The published excerpt is basically an essay on fundamentals of investing, which can be followed by all investors to maximize gains in the long term. The basic essence of the essay is that it does not require a great deal of expertise to be a successful investor. However, it does require a great amount of patience and the ability to ride through business cycles. Buffett this time illustrated examples of his two real estate deals to drive home the point that one needs to identify a good investment idea and then hold on to it for the long term to reap gains.
Here are five key takeaways from his essay that investors can use while putting in their money.
Keep it simple
In order to get reasonably good returns, you don’t need to be an expert in the asset class that you are investing in. In order to explain this, Buffett uses the example of a farm that he bought in 1986. He had very little idea about farm operations. But with the help from his son, he did a quick calculation on how much the farm will yield and what will be the operating cost. Around 28 years down the line, the output of the farm has gone up three times and its value has gone up five times. The basic argument is that you need to “keep things simple and don’t swing for the fences”.
Focus on productivity
Buffett argues that you need to understand the future earning potential of the asset that you are buying. If you are not able to do that, just move on. The idea here is that you must understand the business or the asset that you are buying. Buffet and his partner, Charlie Munger, evaluate businesses in the same way irrespective of whether they are buying a small stake in the business or the entire company.

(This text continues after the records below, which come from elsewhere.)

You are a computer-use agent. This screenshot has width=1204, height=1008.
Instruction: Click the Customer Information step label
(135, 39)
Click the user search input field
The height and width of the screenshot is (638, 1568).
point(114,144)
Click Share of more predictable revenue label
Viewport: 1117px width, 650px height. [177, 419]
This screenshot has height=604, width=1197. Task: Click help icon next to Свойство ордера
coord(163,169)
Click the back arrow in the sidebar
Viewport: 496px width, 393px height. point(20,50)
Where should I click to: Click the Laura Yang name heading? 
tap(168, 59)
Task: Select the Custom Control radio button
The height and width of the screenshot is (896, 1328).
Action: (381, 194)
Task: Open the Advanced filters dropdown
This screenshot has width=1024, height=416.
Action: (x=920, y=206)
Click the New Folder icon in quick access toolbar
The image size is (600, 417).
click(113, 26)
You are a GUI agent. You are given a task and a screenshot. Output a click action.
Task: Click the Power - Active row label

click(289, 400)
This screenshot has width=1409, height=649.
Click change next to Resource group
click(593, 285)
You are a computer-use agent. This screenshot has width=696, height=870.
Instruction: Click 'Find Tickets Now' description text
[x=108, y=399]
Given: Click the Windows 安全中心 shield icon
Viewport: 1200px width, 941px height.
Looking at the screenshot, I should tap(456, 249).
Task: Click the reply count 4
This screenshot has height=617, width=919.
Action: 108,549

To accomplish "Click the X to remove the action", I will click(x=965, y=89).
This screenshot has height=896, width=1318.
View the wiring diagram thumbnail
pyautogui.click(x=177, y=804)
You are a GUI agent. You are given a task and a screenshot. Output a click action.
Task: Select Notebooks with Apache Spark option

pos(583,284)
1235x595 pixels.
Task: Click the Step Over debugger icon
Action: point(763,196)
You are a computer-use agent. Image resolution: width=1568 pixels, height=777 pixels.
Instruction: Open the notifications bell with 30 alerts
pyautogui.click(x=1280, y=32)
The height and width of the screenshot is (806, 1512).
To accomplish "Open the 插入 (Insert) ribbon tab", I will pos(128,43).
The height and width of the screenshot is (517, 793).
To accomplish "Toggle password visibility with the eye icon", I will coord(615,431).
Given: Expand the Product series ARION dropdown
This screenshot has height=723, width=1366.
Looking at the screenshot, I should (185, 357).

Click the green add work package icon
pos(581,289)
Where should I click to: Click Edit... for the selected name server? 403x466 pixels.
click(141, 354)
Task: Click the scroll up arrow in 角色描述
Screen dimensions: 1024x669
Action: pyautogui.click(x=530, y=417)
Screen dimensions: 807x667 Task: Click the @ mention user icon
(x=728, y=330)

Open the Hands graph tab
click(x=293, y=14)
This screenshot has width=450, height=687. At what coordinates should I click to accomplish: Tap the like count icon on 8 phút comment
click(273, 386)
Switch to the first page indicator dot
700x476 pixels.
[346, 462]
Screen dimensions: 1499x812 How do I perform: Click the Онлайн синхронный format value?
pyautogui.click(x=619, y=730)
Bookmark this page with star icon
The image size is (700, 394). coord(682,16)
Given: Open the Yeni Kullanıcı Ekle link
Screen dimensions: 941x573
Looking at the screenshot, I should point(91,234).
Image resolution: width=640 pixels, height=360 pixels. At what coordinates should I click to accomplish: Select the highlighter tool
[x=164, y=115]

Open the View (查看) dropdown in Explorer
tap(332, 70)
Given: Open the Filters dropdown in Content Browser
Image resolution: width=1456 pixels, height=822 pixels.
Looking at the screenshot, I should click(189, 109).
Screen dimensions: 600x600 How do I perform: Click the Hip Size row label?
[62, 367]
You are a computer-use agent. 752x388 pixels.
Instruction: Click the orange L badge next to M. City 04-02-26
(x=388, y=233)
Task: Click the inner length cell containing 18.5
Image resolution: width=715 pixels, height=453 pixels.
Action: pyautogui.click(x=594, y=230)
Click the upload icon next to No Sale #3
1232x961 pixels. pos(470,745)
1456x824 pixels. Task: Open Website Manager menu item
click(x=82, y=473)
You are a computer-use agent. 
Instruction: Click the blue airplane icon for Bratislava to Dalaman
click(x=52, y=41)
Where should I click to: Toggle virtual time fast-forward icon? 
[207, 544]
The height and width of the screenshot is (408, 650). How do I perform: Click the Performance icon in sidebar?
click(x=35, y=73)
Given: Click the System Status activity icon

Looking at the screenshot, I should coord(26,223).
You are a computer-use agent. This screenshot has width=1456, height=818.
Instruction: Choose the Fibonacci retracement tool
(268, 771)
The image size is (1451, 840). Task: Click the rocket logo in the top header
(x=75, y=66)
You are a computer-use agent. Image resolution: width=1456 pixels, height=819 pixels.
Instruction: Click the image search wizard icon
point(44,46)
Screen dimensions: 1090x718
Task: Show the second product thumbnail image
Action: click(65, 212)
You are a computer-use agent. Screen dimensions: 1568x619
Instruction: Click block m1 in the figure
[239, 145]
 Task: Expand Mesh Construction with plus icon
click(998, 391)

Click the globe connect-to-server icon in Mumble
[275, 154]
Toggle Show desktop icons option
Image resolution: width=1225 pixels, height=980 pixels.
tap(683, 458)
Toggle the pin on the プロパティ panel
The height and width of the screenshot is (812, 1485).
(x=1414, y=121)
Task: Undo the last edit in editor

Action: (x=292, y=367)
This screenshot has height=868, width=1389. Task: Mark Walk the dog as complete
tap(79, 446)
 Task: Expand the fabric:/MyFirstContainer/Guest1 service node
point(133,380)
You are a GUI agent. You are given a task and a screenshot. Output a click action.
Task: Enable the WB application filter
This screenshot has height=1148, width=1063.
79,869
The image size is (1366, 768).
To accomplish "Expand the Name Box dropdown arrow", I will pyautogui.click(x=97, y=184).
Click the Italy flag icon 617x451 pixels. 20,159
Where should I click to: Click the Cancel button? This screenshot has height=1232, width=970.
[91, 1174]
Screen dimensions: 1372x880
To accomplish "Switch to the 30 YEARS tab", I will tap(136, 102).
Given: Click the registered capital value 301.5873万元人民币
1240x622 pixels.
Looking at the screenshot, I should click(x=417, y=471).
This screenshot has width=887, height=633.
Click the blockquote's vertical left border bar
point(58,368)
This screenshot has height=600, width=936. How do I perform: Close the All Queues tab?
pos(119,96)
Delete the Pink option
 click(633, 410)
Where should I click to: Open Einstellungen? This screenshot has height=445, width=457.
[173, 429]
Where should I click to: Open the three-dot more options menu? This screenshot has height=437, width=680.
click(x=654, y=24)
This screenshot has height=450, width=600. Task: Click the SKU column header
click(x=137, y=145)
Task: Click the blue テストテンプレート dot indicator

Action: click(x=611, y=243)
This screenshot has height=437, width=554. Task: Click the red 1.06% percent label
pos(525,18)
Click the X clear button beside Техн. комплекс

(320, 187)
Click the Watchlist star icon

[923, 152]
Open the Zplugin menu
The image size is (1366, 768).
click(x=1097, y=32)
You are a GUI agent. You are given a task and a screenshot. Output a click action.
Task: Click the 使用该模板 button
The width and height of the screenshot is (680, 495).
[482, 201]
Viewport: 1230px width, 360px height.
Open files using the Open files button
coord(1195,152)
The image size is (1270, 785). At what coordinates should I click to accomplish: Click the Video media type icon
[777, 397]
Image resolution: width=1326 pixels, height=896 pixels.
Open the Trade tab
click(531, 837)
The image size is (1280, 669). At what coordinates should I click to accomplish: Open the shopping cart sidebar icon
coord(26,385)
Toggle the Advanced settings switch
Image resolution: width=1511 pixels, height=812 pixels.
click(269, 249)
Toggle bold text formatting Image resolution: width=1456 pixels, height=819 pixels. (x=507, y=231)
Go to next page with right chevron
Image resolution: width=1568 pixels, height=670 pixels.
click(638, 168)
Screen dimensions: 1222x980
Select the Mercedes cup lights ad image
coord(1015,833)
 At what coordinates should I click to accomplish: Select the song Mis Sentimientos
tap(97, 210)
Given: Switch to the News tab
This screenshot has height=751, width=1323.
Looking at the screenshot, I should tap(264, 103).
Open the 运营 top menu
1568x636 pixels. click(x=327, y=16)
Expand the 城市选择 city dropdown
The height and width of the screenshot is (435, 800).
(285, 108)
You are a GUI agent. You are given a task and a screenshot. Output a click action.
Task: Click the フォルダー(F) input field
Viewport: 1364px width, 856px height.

Avoid predicting price changes
Thinking about price changes is speculation. Also, Buffett argues that something that has appreciated in the recent past should not be your reason for buying. People tend to buy when prices have run up quite a bit and sell when it has already fallen. Investors, in fact, should be doing exactly the opposite. “A climate of fear is your friend when investing; a euphoric world is your enemy,” Buffett wrote.
Avoid constantly tracking stock prices
Buffett’s style of investing is that once you have bought an asset, you should not be worried about its price every day. This is what normally happens in real estate investments. People don’t go out to buy and sell every day. However in the stock market, since prices are available on a real-time basis, there is temptation among investors to do something which should be avoided. Says Buffet: “If you can enjoy Saturdays and Sundays without looking at stock prices, give it a try on weekdays.”
Don’t waste time on macroeconomic and market predictions
Listening to market predictions and macroeconomic opinions, according to Buffett, is of no use in investing. The message is that once you have bought a good asset, you should hold it for the long term. There will be economic and business cycles in between but a good asset, bought at a reasonable valuation, will give you good returns in the long run.
Buffet further says that if you are a non-professional and cannot pick stocks, you still have an option of investing in stocks. All you need is a diversified portfolio of good businesses which you can easily own through index funds. “The goal of the non-professional should not be to pick winners—neither he nor his “helpers” can do that—but should rather be to own a cross-section of businesses that in aggregate are bound to do well,” he argues.
Most of the things that Buffett talked about in his essay are not new for people who follow the principles of value investing. Says Raamdeo Agrawal, joint managing director, Motilal Oswal Financial Services Ltd, “It is the reiteration of what he has said before, which is basically buy and hold works.”
Experts argue that investors should buy good companies and hold it for the long term. In case you find it difficult to identify stocks, you can simply invest through an index fund which is also cost effective in terms of management fee. The idea is to own businesses which will do well and create wealth over time.